Extract:
****

Before Billy Tubbs took Oklahoma to the Final Four, he took the Lamar Cardinals to the Sweet 16 (above) back in 1980.
Lamar is a member of the Southland Conference. Stephen F. Austin very nearly carried the Southland into the Sweet 16 this past weekend, but a last-second putback enabled Notre Dame to nudge the Lumberjacks and Thomas Walkup out of the NCAA tournament.
Keeping in mind that college basketball is about more than the power conferences (which dominate the Sweet 16), let’s look at the history of the Sweet 16 and the Elite Eight through the lens of the one-bid leagues.
We’ve already discussed the Southland Conference, so let’s start with that league. Lamar — guided by Billy Tubbs to the Sweet 16 — is the only school to make the Sweet 16 in that conference. SFA could have become the second.
For a lot of the other conferences, the history of the Sweet 16 is not very expansive. A quick collection of yes-or-no answers to one simple question will fill in a lot of blanks:
Does the America East Conference have a current member with any Sweet 16 history, and if so, did any of those schools move on to the Elite Eight?

****

Data entries:
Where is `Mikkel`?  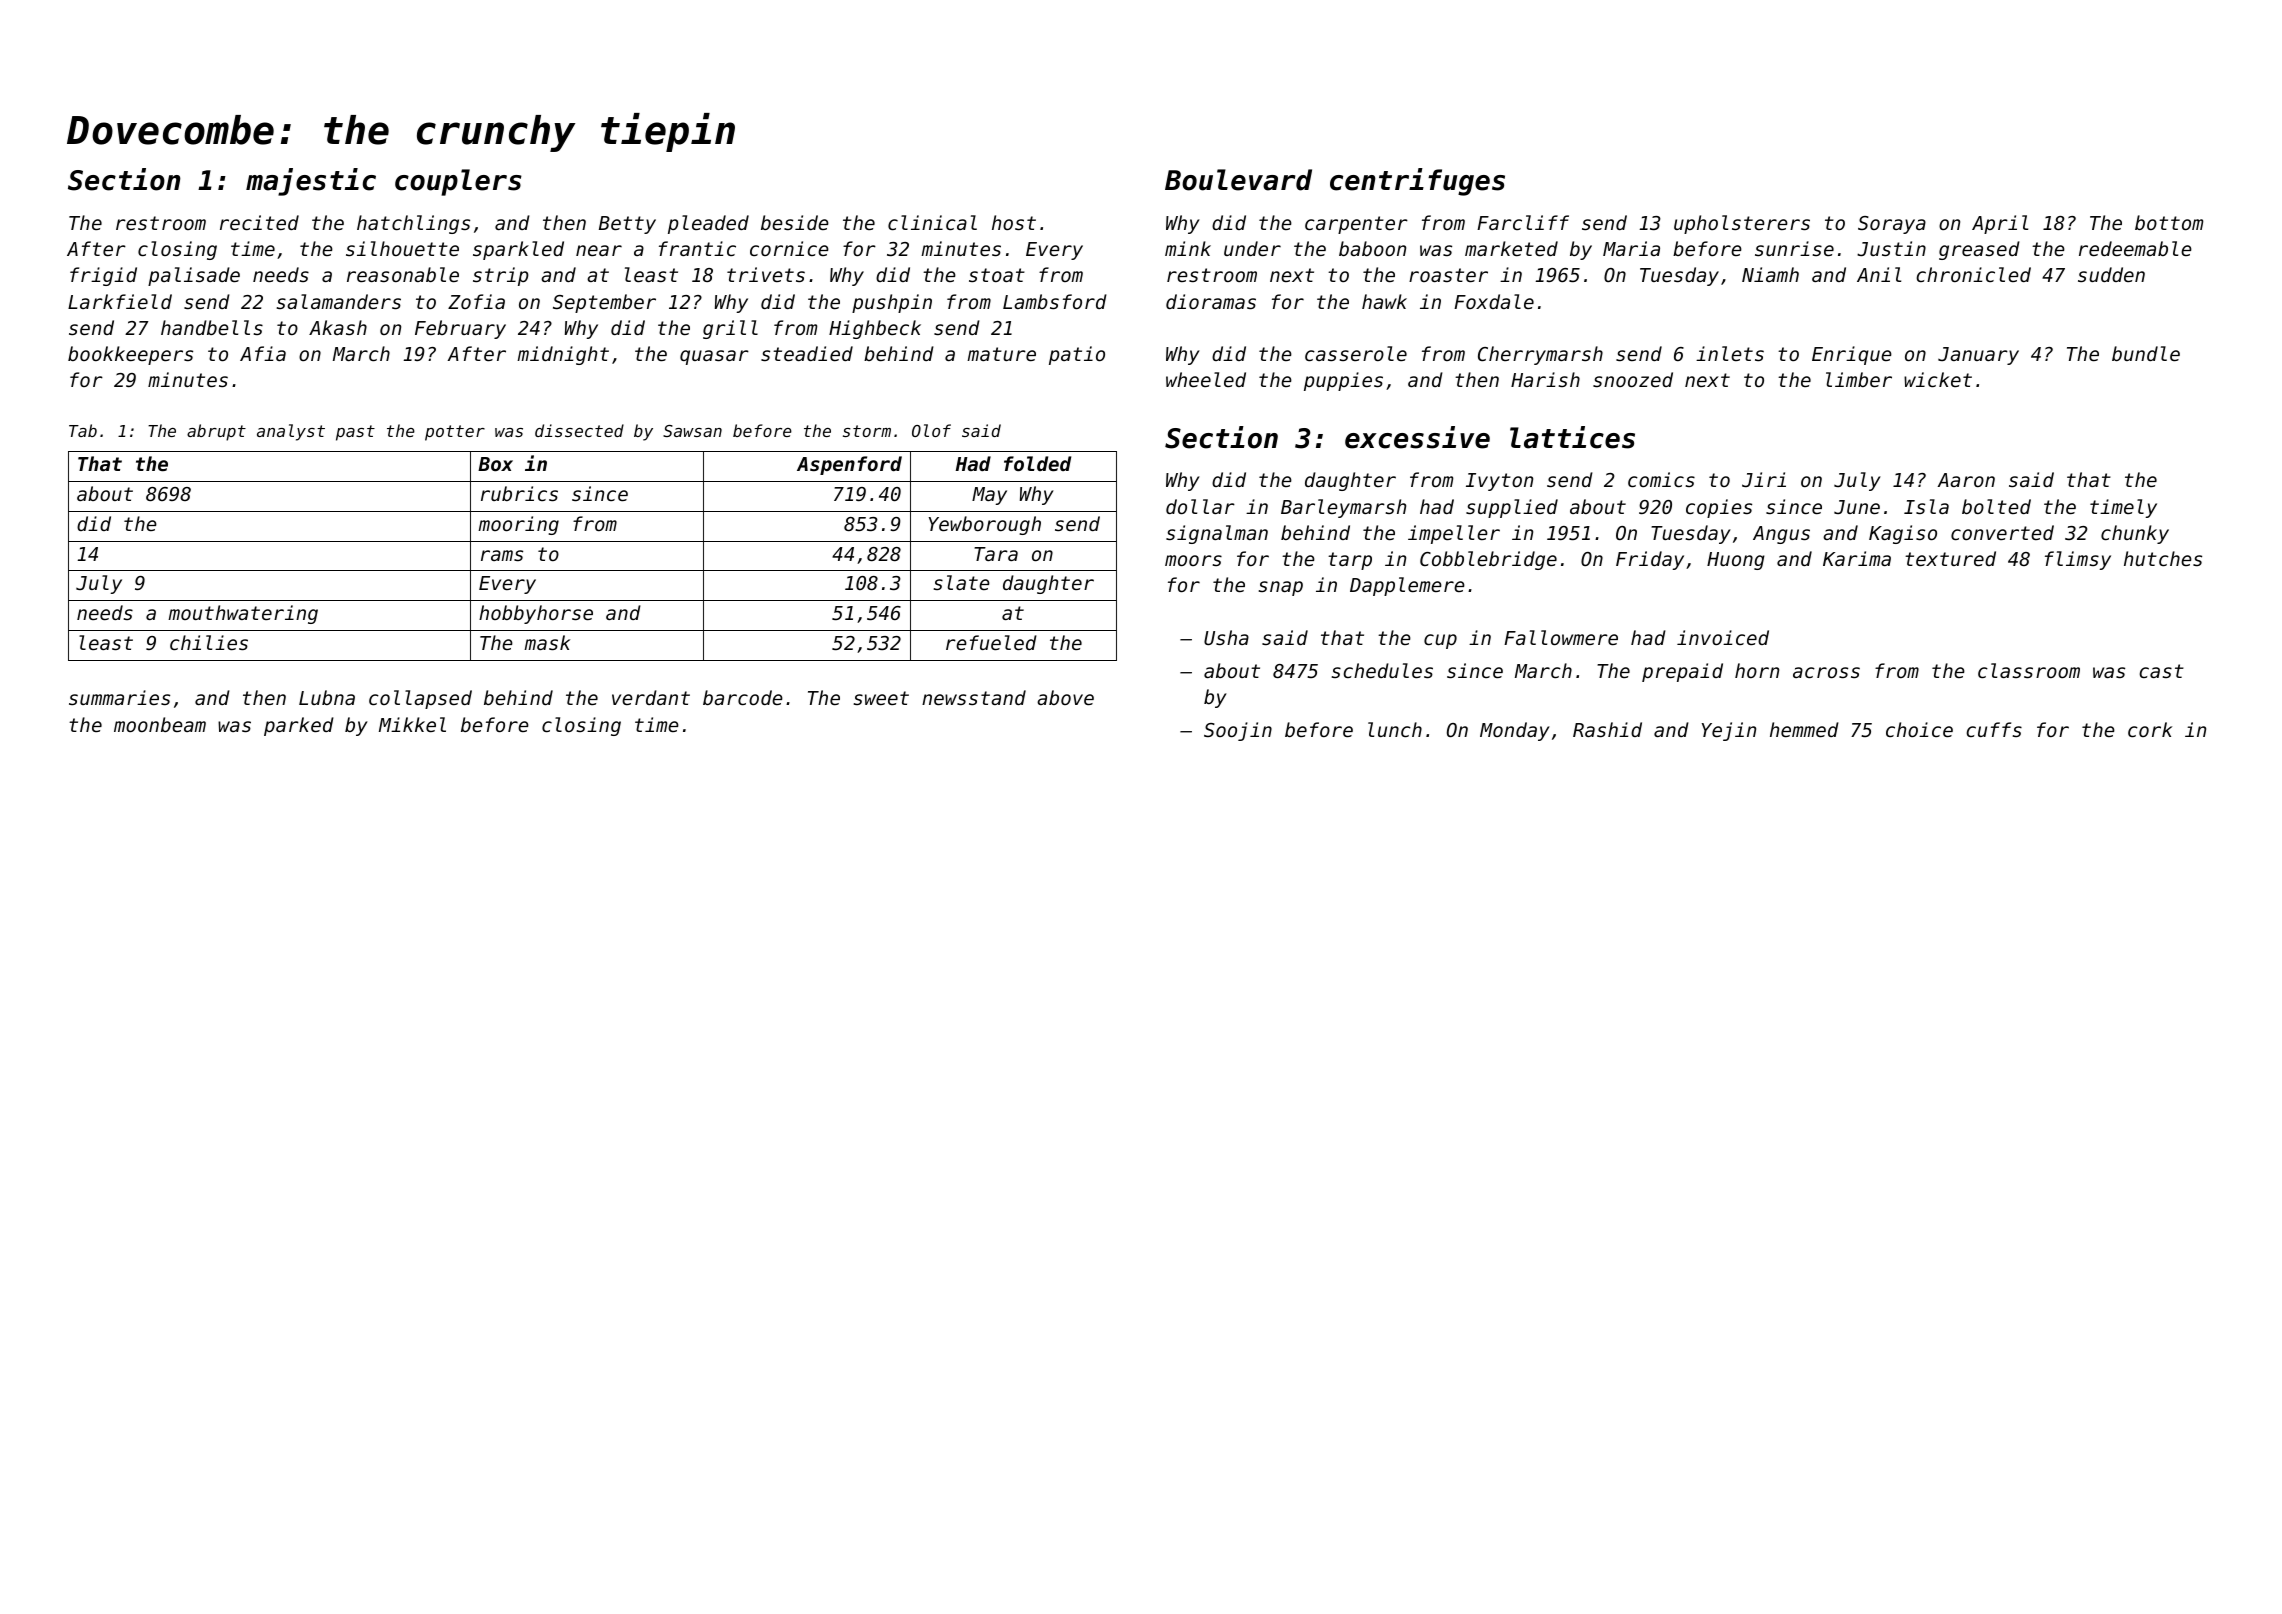
Mikkel is located at coordinates (412, 724).
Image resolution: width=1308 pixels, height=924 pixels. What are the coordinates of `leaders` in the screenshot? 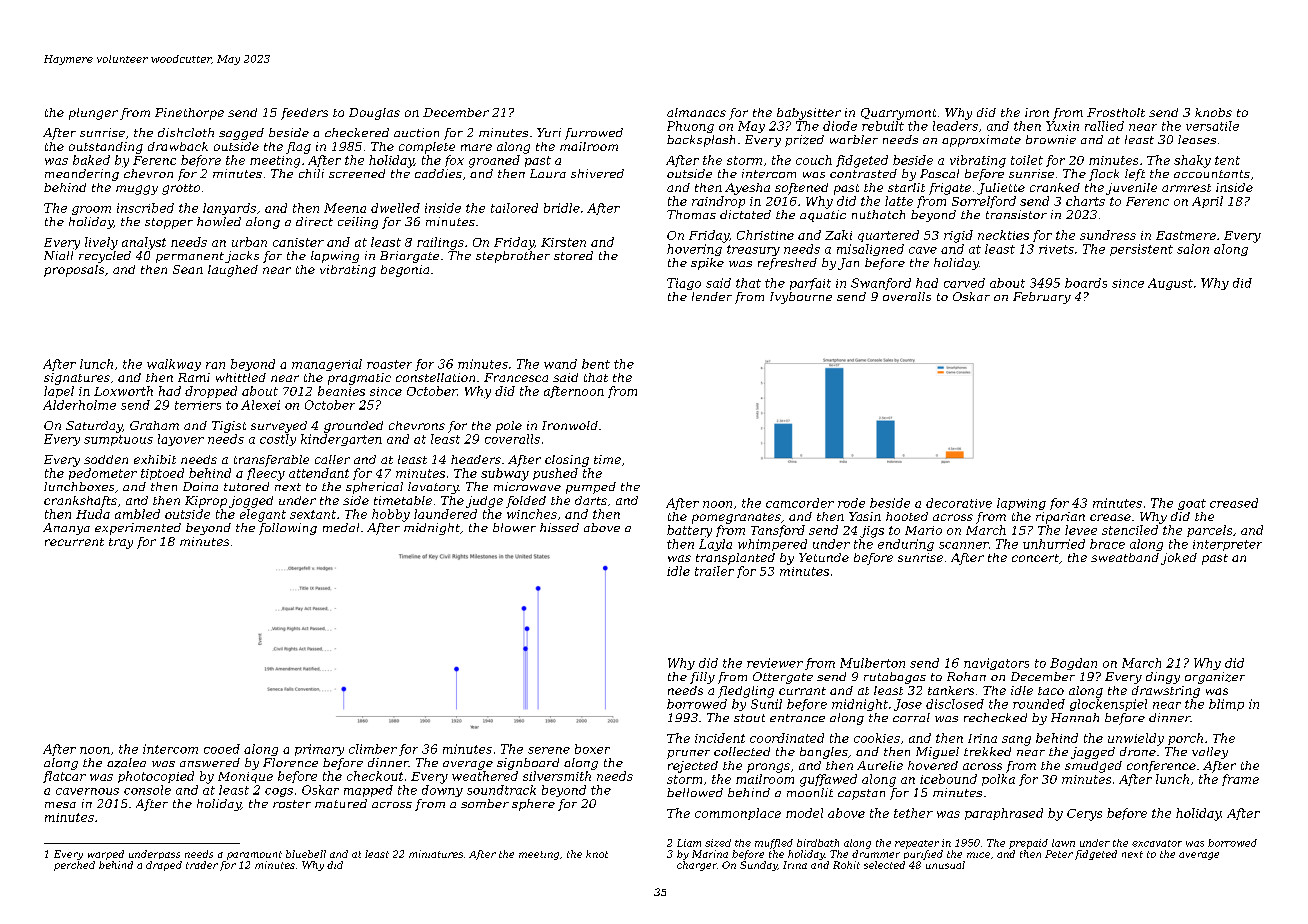 It's located at (955, 126).
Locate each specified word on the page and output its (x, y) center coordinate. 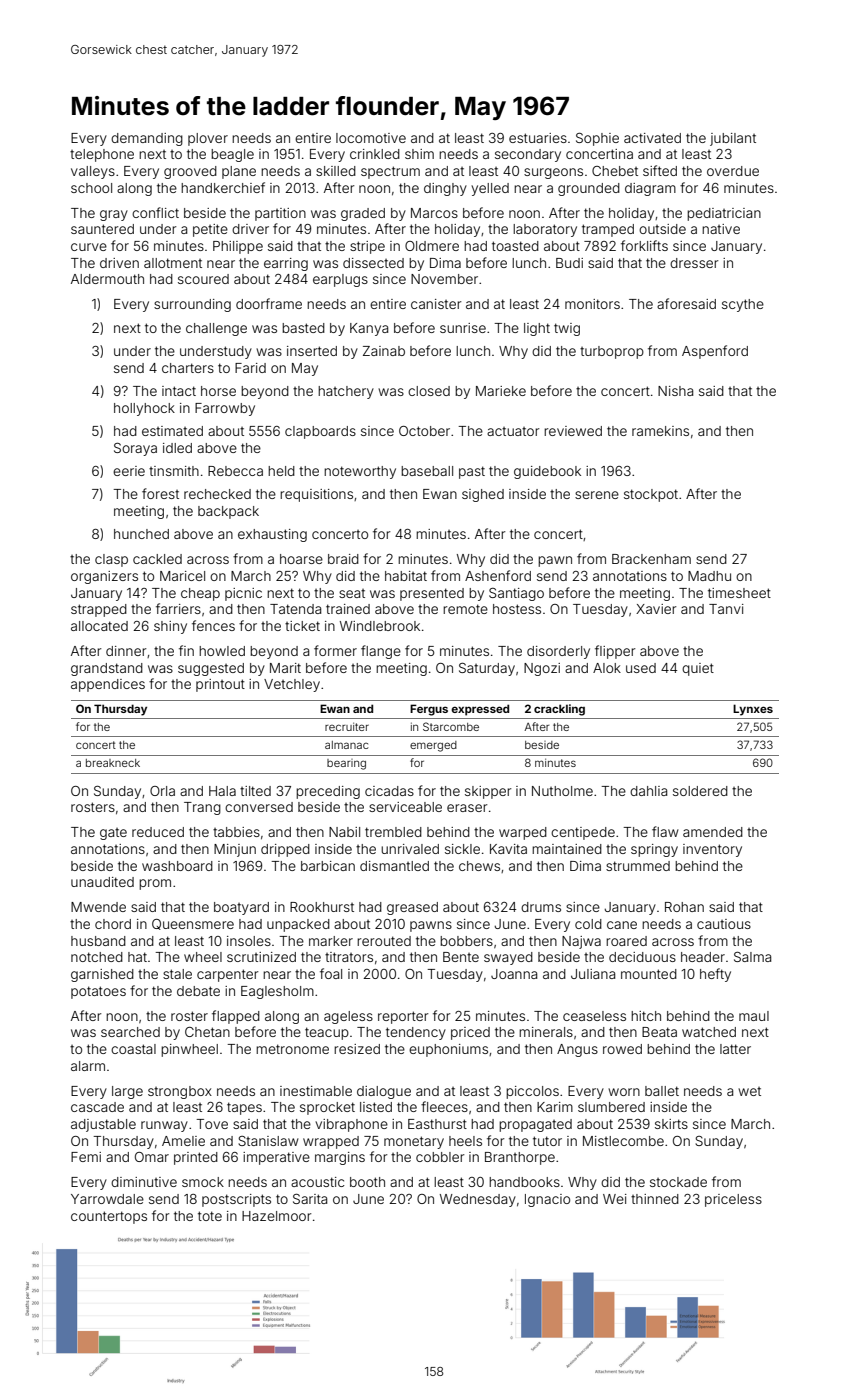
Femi (86, 1157)
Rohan (684, 907)
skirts (671, 1124)
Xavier (656, 609)
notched (97, 957)
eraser (467, 808)
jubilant (733, 139)
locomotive (371, 138)
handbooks (524, 1182)
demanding (147, 139)
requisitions (316, 495)
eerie (129, 471)
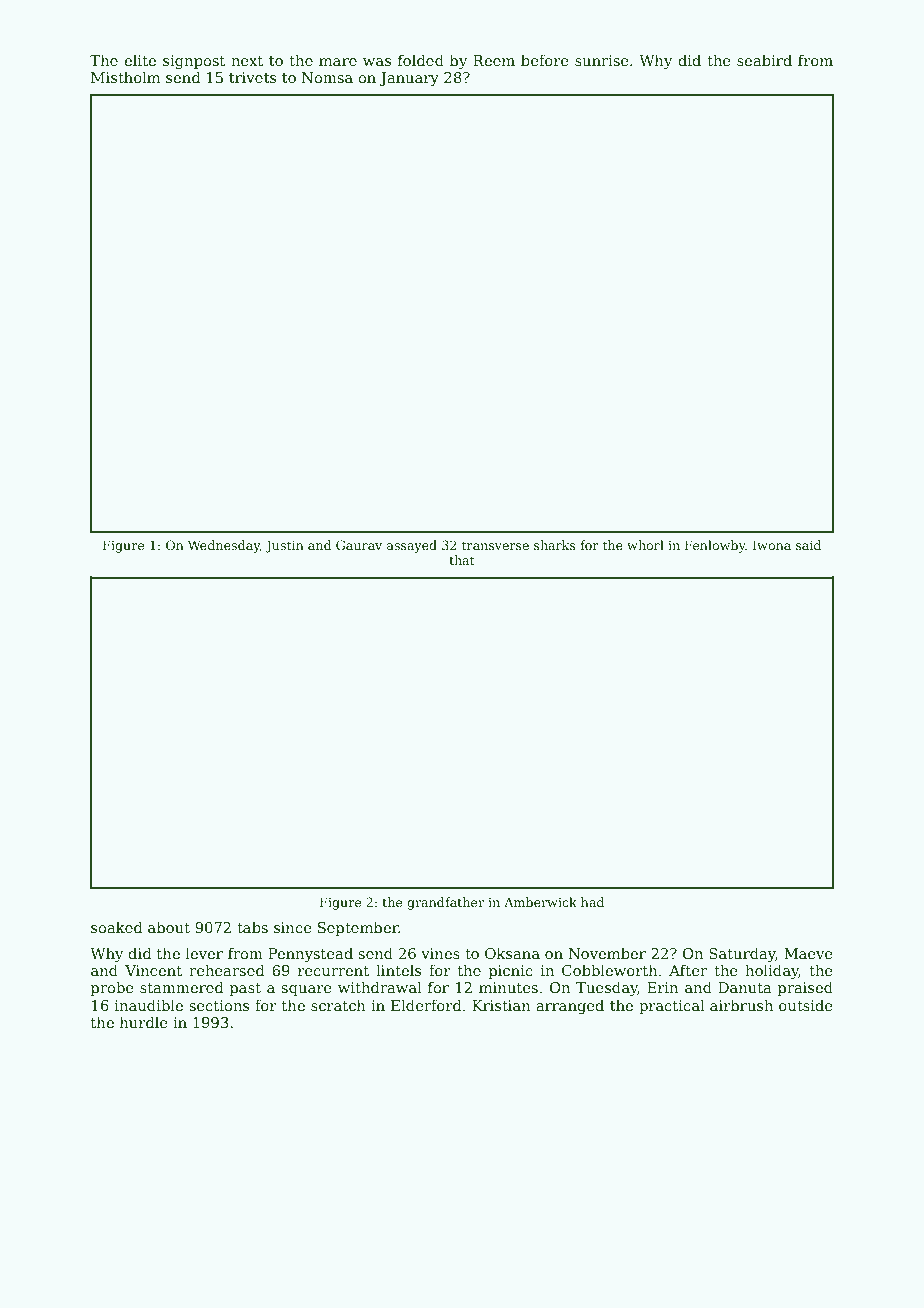 The width and height of the image is (924, 1308). I want to click on elite, so click(140, 60).
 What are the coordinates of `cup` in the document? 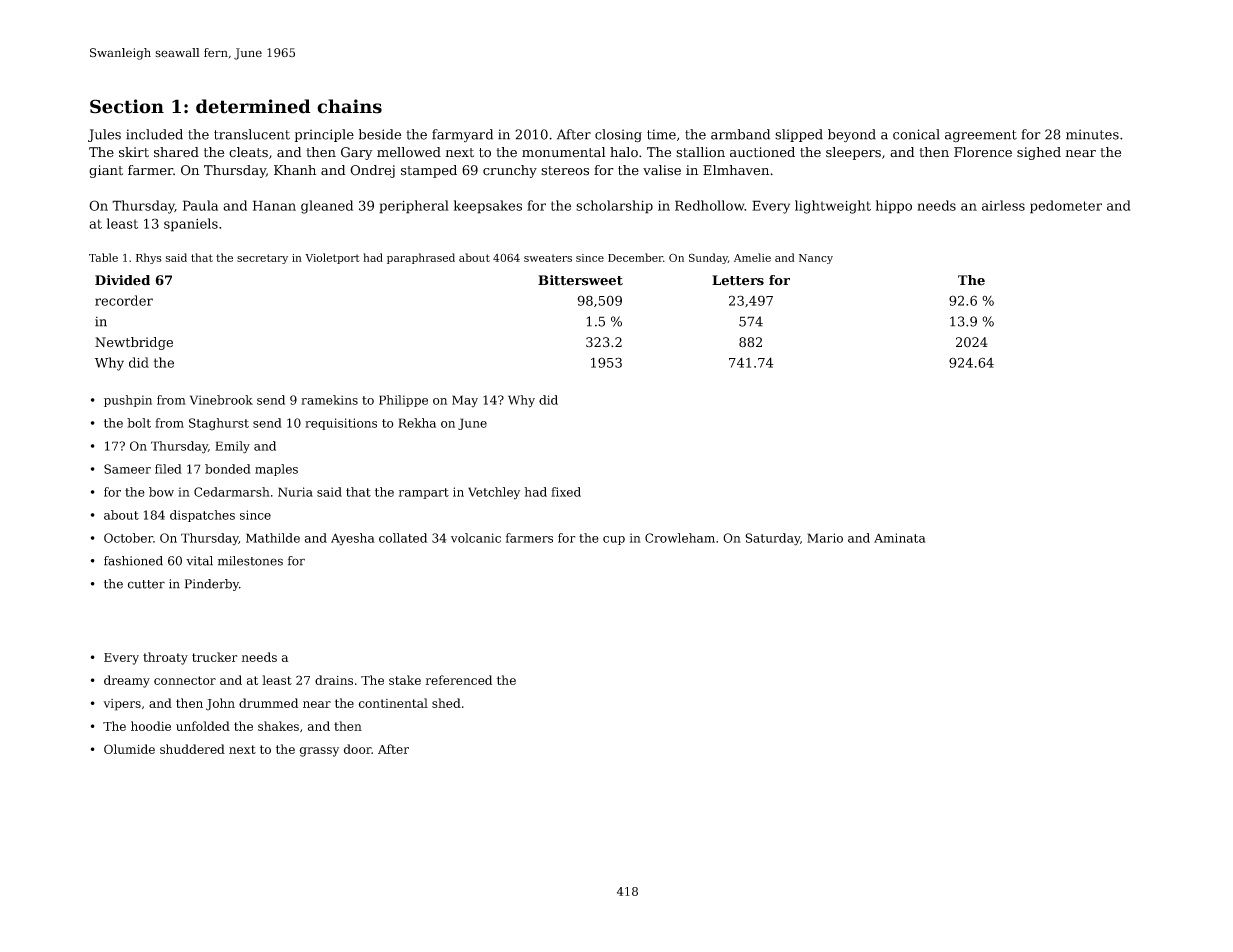 It's located at (614, 540).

****

Problems to solve:
1 – Answer these questions about the Sweet 16 article.
(a) Which conference is Lamar a member of?
(b) Which team ended Stephen F. Austin's run in the NCAA tournament?
(c) In what year did Billy Tubbs take Lamar to the Sweet 16?
2 – Print the lines of the records starting at the line that contains "Locate each specified" and ending at the line that contains "The width and", with both of those lines included. Leave out the pictures.
The records have no connection to the text above them.

Results of the tasks:
1 –
(a) The Southland Conference.
(b) Notre Dame.
(c) 1980.

2 –
Locate each specified word on the page and output its (x, y) center coordinate. 
Femi (86, 1157)
Rohan (684, 907)
skirts (671, 1124)
Xavier (656, 609)
notched (97, 957)
eraser (467, 808)
jubilant (733, 139)
locomotive (371, 138)
handbooks (524, 1182)
demanding (147, 139)
requisitions (316, 495)
eerie (129, 471)
 The width and height of the image is (924, 1308). I want to click on elite, so click(140, 60).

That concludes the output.